Brief => Rewrite the material from the line containing "Click the Track" through the end, changing every "icon" to "button" and leaving all other text as it is.

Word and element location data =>
⁂

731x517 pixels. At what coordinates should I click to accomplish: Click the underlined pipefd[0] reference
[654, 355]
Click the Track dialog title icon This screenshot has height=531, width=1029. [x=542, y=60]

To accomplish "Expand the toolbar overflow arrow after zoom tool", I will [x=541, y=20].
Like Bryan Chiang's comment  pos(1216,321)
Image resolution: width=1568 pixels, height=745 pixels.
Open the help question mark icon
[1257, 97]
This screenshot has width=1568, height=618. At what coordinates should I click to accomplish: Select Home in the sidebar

⁂

Written response =>
Click the Track dialog title button This screenshot has height=531, width=1029. [x=542, y=60]

To accomplish "Expand the toolbar overflow arrow after zoom tool", I will [x=541, y=20].
Like Bryan Chiang's comment  pos(1216,321)
Image resolution: width=1568 pixels, height=745 pixels.
Open the help question mark button
[1257, 97]
This screenshot has width=1568, height=618. At what coordinates should I click to accomplish: Select Home in the sidebar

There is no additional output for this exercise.